Members/Shareholders – Also known as owners, members or shareholders are those who hold ownership of a company. For the most common types of companies, the members/shareholders may be only one person. Private companies, particularly, are only required to have one member/shareholder. While members/shareholders are often actual people, they may also be other companies.
With these definitions in mind, consider the following business structures:
Public Companies Versus Private Companies
The primary distinguishing feature of a private company is that it may not offer company shares for public sale. Private companies are the most common structural choice for small businesses, partly due to their relative ease of launch as compared with a public company. For instance, private companies require much less capital in order to register than do public companies.
Additionally, private companies must abide by far fewer regulatory requirements than their public counterparts. Whereas public companies cannot begin operations until they receive a trading certificate from the Registrar of Companies, private companies need only receive a certificate of incorporation before they begin conducting business.
Public companies are characterized by their ability to sell shares and interest on the public market in order to fund business operations. Unlike private companies, public companies must possess a significant amount of capital in order to register. Additionally, public companies are permitted to obtain a listing on The Stock Exchange.
Limited Liability Versus Unlimited Liability
A limited liability company is one which is either limited by shares or limited by guarantee. Among companies in general, limited liability companies are more common than unlimited liability companies, and among limited liability companies, those limited by share are more common than those limited by guarantee.
According to the Companies Act of 1985, a company limited by share means that the liability assigned to the owners or shareholders is not greater than the amount owed by the shareholders on the shares. Conversely, a company limited by guarantee means that the liability assigned to the owners or shareholders is not greater than the determined amounts which each of the shareholders separately decide to contribute to the company if the business fails. For purposes of example, most profit-aimed businesses operate as companies limited by shares.

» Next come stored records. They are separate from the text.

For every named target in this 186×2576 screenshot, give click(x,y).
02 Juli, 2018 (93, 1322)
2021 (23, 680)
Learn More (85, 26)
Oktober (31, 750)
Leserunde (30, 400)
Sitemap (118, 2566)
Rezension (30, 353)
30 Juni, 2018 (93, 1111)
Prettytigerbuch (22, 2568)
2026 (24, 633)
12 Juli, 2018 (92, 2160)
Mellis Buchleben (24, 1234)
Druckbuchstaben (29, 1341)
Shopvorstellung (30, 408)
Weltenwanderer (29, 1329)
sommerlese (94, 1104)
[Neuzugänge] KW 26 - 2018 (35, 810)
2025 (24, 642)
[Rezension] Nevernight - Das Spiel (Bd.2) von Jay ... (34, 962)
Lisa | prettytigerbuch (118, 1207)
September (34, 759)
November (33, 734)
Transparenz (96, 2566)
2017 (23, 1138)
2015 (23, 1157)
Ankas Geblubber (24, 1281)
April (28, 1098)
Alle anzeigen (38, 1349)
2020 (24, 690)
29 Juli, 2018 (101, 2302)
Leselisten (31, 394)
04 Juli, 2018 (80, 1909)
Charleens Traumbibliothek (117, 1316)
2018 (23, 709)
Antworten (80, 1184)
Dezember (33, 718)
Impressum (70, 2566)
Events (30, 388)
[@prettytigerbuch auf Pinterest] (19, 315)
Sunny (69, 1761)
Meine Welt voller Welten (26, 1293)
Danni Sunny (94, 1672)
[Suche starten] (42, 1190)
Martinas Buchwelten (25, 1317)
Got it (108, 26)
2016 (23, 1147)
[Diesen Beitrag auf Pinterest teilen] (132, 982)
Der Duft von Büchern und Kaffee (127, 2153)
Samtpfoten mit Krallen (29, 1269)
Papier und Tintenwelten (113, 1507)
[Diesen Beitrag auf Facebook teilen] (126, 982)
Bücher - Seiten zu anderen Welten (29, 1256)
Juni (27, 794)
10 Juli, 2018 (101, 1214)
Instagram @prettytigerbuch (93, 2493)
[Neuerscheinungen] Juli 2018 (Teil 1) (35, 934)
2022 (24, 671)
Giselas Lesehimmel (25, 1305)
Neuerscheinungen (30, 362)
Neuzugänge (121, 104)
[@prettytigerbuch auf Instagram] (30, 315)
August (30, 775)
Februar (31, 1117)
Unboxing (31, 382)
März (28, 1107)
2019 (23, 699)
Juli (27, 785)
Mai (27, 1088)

An unlimited liability company is one in which, in the event the business fails, each of the shareholders or members accepts liability for all the responsibilities of the company. Unlimited liability companies lend themselves well to situations in which the shareholders or owners desire to keep the financial operations of the company hidden from public view and in which there is little risk of inability on the company’s part to meet financial obligations.
Unlimited liability companies would most often operate in instances in which trade is not a business aim, and an example of an unlimited liability company might be a service-aimed organization.
This said, however, unlimited liability companies are rare.
Given the variety of structure within the business market, one can understand the necessity of careful evaluation of all options prior to purchasing a business.
Questions that need to be asked include:
1) How will business operations be funded – i.e. publicly or privately? 2) What interest and financial commitment will shareholders have in this business – i.e. limited by share, limited by guarantee, or unlimited? 3) How many members/owners will this company have – i.e. will the shareholders/members be one and the same person; will a group of individuals fill these roles, or will a combination of individuals and outside firms constitute the business’s membership?
As potential buyers seek to follow the most profitable investment opportunities, asking and answering these questions will prove invaluable in making a financially sound business purchasing decision.